E. CORRECTIVE ACTIONS
Immediate:
1. The 3/4 inch carbon steel section of the sensing line, including the isolation valve, was replaced. The new socket welds were upgraded to the EPRI recommended 2:1 configuration.
2. The degraded supports associated with the failed sensing line were replaced. The support located on the vertical piping run was relocated to the horizontal run to mitigate potential long-term slippage due to gravity.
3. The 3B ERV tailpipe vacuum breaker was repaired.
Follow-up:
1. Focused inspections of small bore (less than or equal to 2 inch) piping/tubing will be conducted on both accessible and inaccessible systems.
2. ERV vacuum breaker preventive maintenance procedure to be revised to include a disk hinge bearings test.
F. PREVIOUS OCCURRENCES
The station events database, LERs, and INPO Consolidated Event System (ICES) were reviewed for similar events at the Quad Cities Nuclear Power Station. This event was a manual reactor scram due to a steam leak attributed to inadequate monitoring of the sensing line piping supports that allowed each of the clamps to degrade and loosen over time resulting in high-cycle fatigue cracking and eventual fracture of the sensing line. No similar events were identified where piping supports became degraded resulting in high cycle fatigue. Based on the cause of this event and the associated corrective actions, the events listed below, although similar in topic, are not considered significant station experiences that would have directly contributed to preventing this event.

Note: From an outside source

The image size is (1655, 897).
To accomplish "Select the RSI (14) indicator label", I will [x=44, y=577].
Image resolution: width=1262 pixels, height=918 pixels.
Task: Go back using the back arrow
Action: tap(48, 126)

- LER 254/2011-002-00, 08/12/11, Unit 1 Manual Reactor Scram Due to Steam Leak (06/13/11) - A newly installed sensing line located on a 20 inch main steam header failed due to high cycle fatigue, resulting in a steam leak and a manual scram. The root cause was that the capped pipe stub repair failed due to a fatigue induced flaw that was not known to exist at the time of the repair. This previous event was caused by inadequate design rigor associated with the new installation and pre-existing flaws within the weld contributed to the failure, whereas this current LER event was caused by piping supports that became degraded resulting in high cycle fatigue cracking and eventual fracture of the sensing line.
G. COMPONENT FAILURE DATA
Failed Equipment: Sensing Line (1-30215B-3/4) Component Manufacturer: Commercially available Component Model Number: Non-safety related, 3/4 inch, schedule 80, ASTM A-106 GR. B carbon steel piping Component Part Number: N/A Failed Equipment: Degraded supports associated with the sensing line Component Manufacturer: Unistrut Component Model Number: Non-safety related, 1-5/8 inch by 1-5/8 inch, 12 gauge, ASTM A-446 GR. A carbon steel channels and associated clamps Component Part Number: N/A This event has been reported to ICES as Failure Report No. 316001.